»»

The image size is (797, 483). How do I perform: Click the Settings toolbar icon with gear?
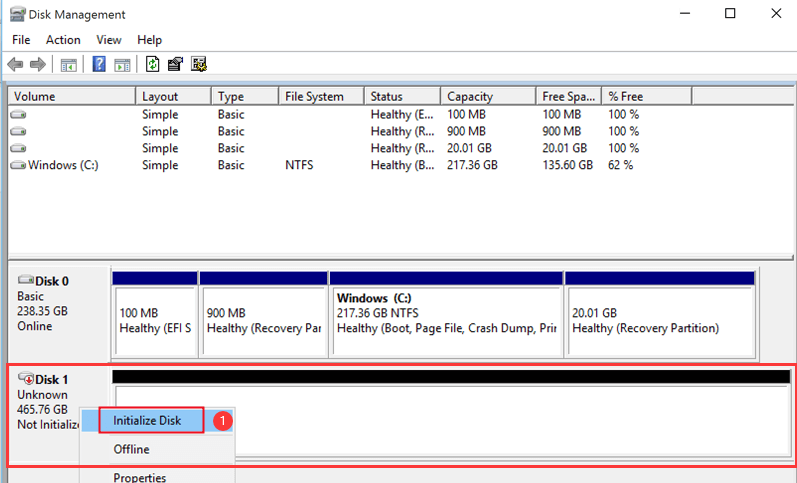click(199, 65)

««
»»

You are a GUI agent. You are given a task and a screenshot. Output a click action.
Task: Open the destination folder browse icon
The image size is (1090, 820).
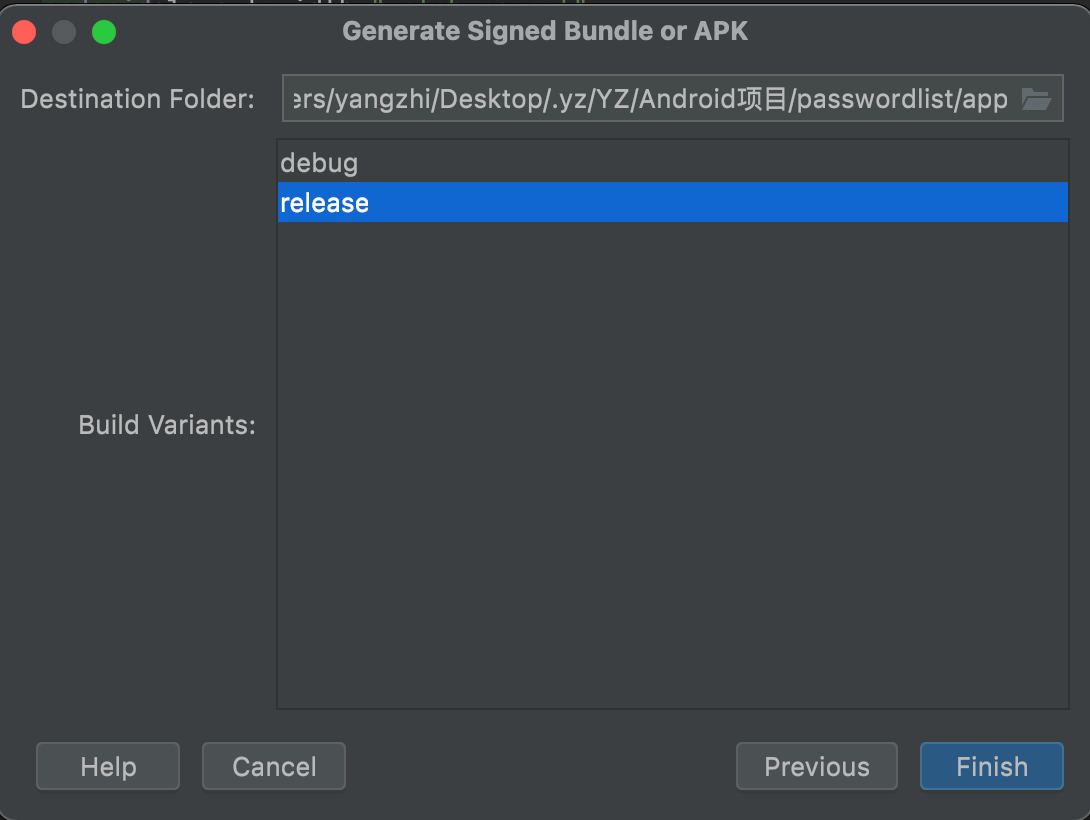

««
»»

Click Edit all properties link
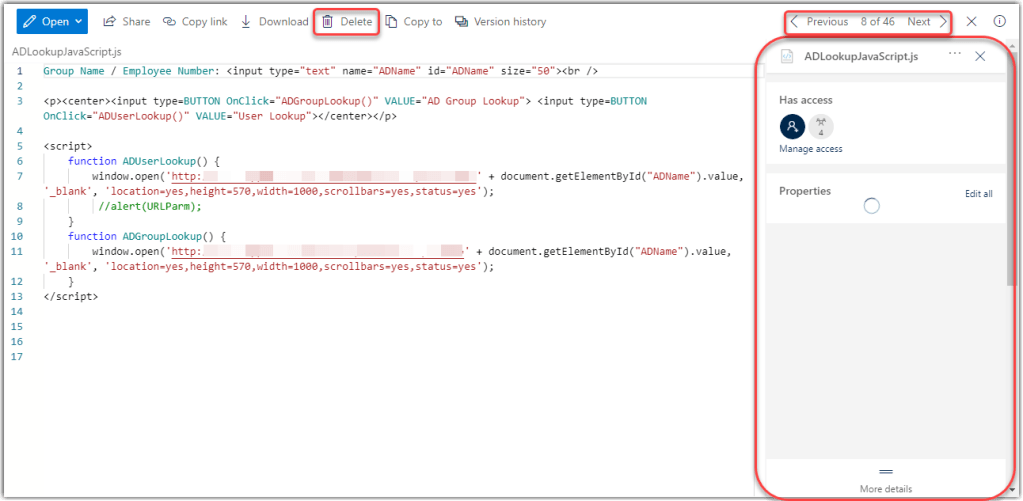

««

WORK REQUEST: Go to the line in the material above that contains "Task: Open the destination folder browse icon" and copy exactly from there through the line that contains "The image size is (1090, 820).", stopping after it.

PROBLEM SOLUTION:
Task: Open the destination folder browse icon
The image size is (1090, 820).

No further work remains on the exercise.